I don't think I really knew what I was expecting home education to be like. Its a bit like being on a roller coaster ride, with emotions ranging from exhilaration to total blind panic. But for all the highs and lows it just feels right. Its nothing like school - I want the children to follow their own interests. Trusting them in this way has been something I have not found easy - but I'm learning! And that's the point. Home education is a journey of discovery for the whole family - we are ALL learning, about the world, about maths, about eachother, about everything and anything that comes our way. I am learning so much about myself and about my children - stuff that I know I just would have missed if we had continued in that crazy treadmill that we were all on before. We still do the maths, science, history and so on, but there is so much more to educating young people than learning facts. They need to be equipped to cope with an ever changing world - that is the real challenge.

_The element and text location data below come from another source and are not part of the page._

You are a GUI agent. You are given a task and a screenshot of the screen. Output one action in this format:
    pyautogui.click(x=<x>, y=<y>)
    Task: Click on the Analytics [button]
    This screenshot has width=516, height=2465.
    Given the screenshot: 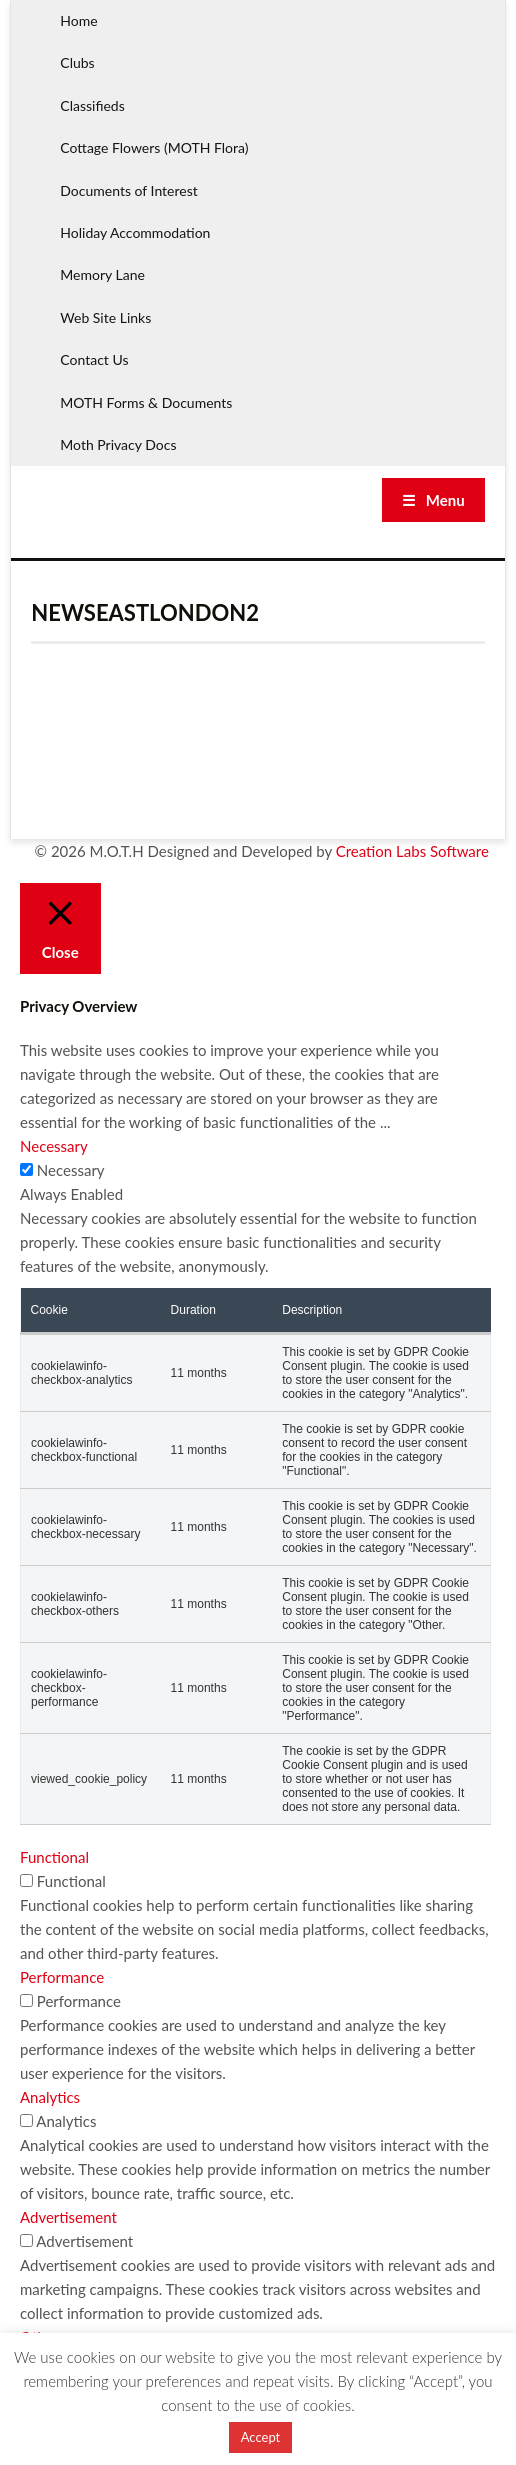 What is the action you would take?
    pyautogui.click(x=50, y=2097)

But I digress..... back to the title of this blog!

There have been many special moments since we began home educating, but for me one of the highlights was when my teenage daughter asked if she could hatch some quails in her bedroom! To her total surprise (and mine) I agreed! She researched the subject and thanks to the kind loan of an incubator and heat lamp from another home ed friend (thanks) she managed to hatch 8 chicks from 21 eggs.



It was such a simple thing, nothing earth-shattering at all really, yet it was symbolic of how home ed had changed our lives. Coming from an Essex council estate where the only livestock consisted of cats and budgies, it felt like a real trip into the unknown for me! I don't believe we would ever have done such a thing had the children remained in school - it was a product of my daughter having time to develop an interest in birds, a product of all the wonderful new people we have been meeting all from different backgrounds, with different interests and experiences, and in a small way, a product of how I have learned to view the world differently now. It was a life enriching experience for all of us. And that's what home education is more than anything - a life enriching daily experience that has become a natural part of our lives.

As for the quails, we sadly lost 2 of them so we are left with 6 - just as we are a family of 6! They have moved with us to West Wales where we are looking forward to enjoying the surf, the wildlife and the landscape (well perhaps not the quails!)..............and the next chapter of our home educating life.